In passato, ammette, pensava che sarebbe stato ucciso: "Sì. Nel 2006 avevo ventisei anni. Ero convinto di non arrivare ai trenta, che mi avrebbero ammazzato nel giro di cinque anni". Cosa gli manca di più? "La libertà di movimento, la clausura è un incubo; e lo è anche dover sempre mentire per difendere gli spazi privati. Le mie relazioni amichevoli e amorose sono compromesse da come io ho deciso di vivere la mia condizione. Qualsiasi incontro lo devo fare in casa. Se esco, con cinque carabinieri di scorta, a volte sette, non sono certo invisibile".

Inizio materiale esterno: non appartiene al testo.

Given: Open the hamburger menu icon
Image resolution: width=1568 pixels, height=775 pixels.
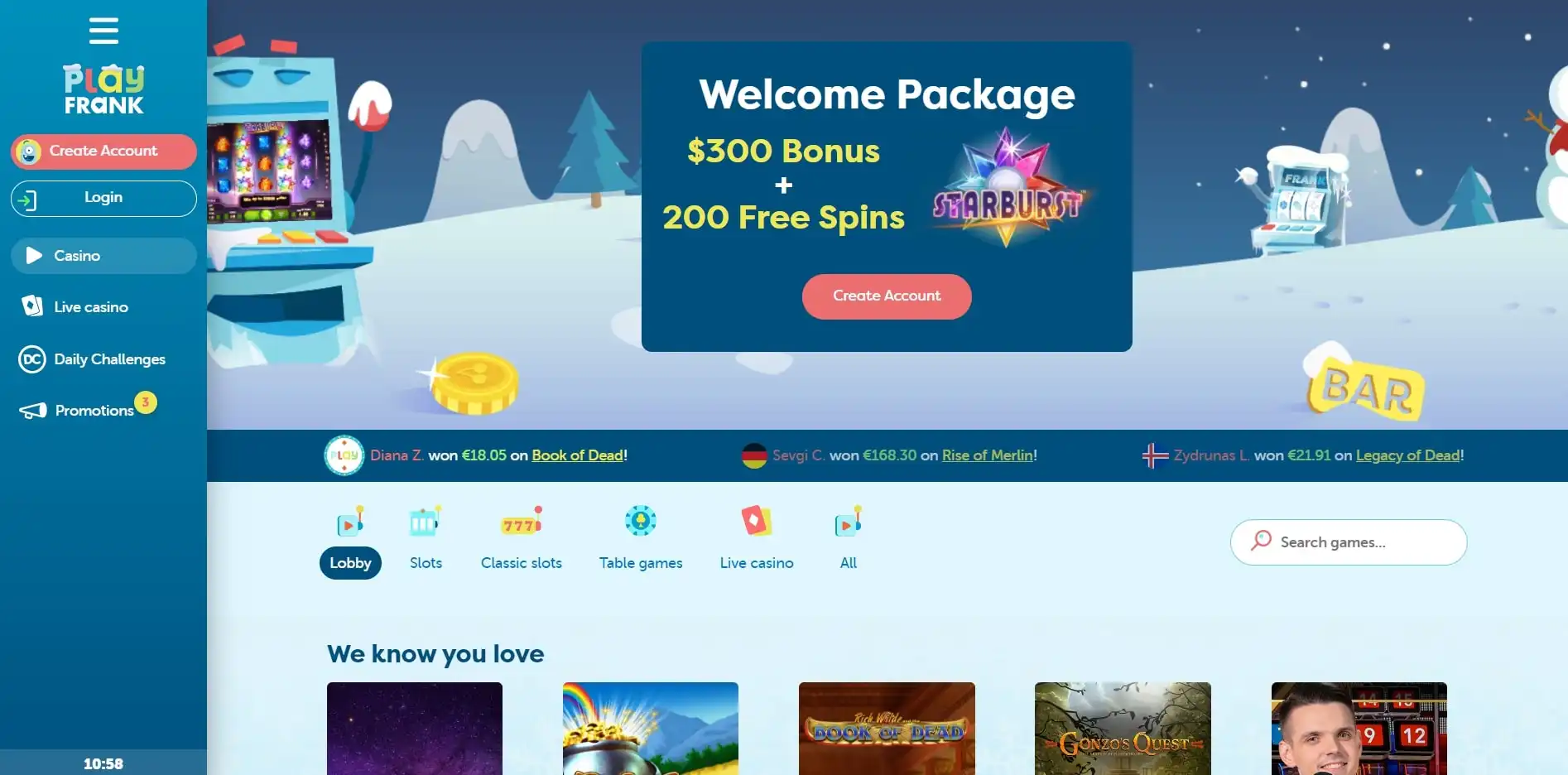Looking at the screenshot, I should (x=103, y=31).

Un'esistenza così condizionata non consente lo sviluppo di normali relazioni: "«Soprattutto per l’amore. Quando voglio bene a una persona, quando una persona mi vuole bene, il rapporto è sabotato. Lei ti saluta, esce, e tu resti chiuso. E non è colpa di chi esce, anzi nessun sentimento sopravvive alla gabbia. E sarei un uomo di potere? Mi viene attribuito un potere che non ho. Mi manca la possibilità di vivere la libertà che l'amore richiede".

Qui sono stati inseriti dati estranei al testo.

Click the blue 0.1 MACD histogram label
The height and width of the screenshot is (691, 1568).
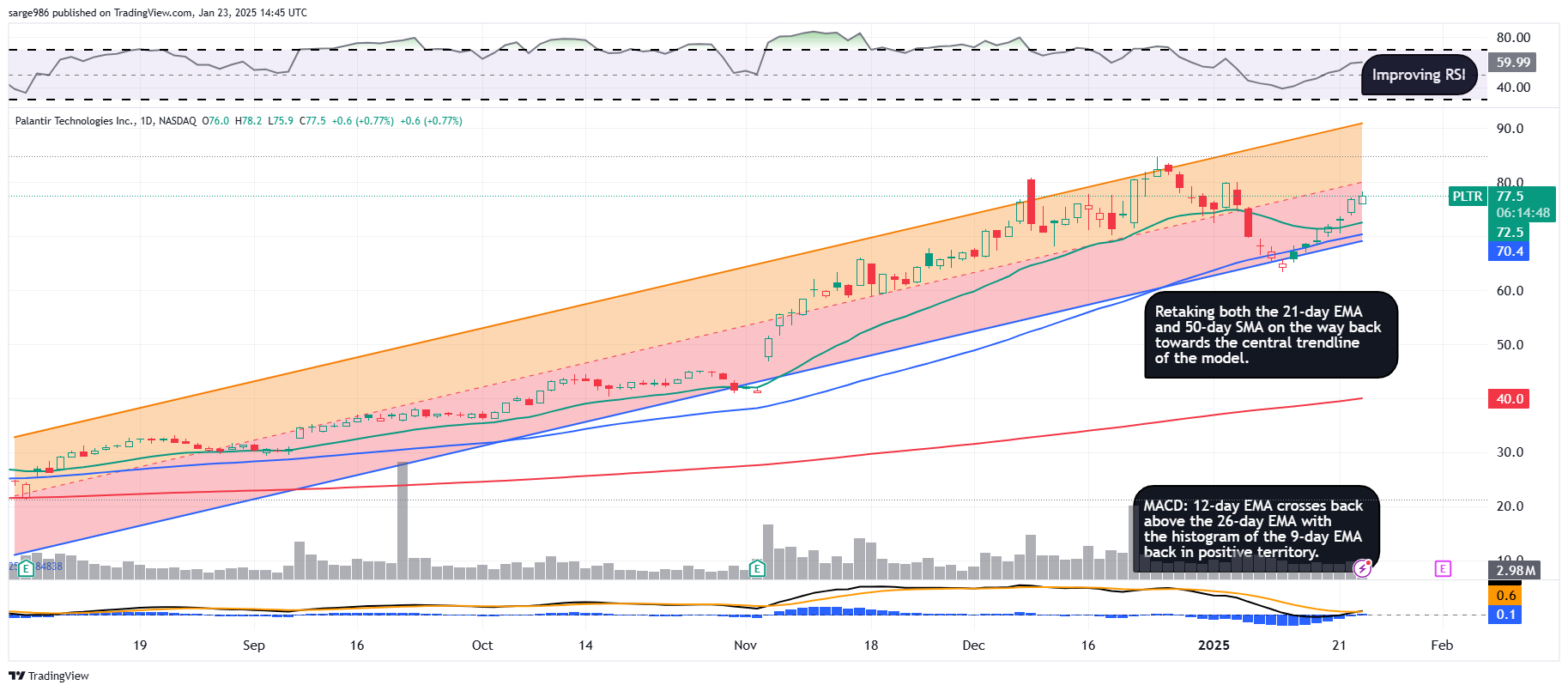(1505, 615)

Ha crisi di panico? "Continue. Impossibile stare senza gocce. Le 5 del mattino sono il momento più difficile della giornata". Lo scrittore confessa di aver pensato al suicido: "Sì. Come diceva Majakovski: mi chiedo se non sarebbe meglio mettere il punto di una pallottola alla mia fine. Quante volte ho pensato: basta, la chiudo qui. Avevo anche deciso. La risposta del mio corpo fu una scarica di nervi. E sono crollato. Mi ero messo davanti allo specchio. E capii che la soluzione non era quella".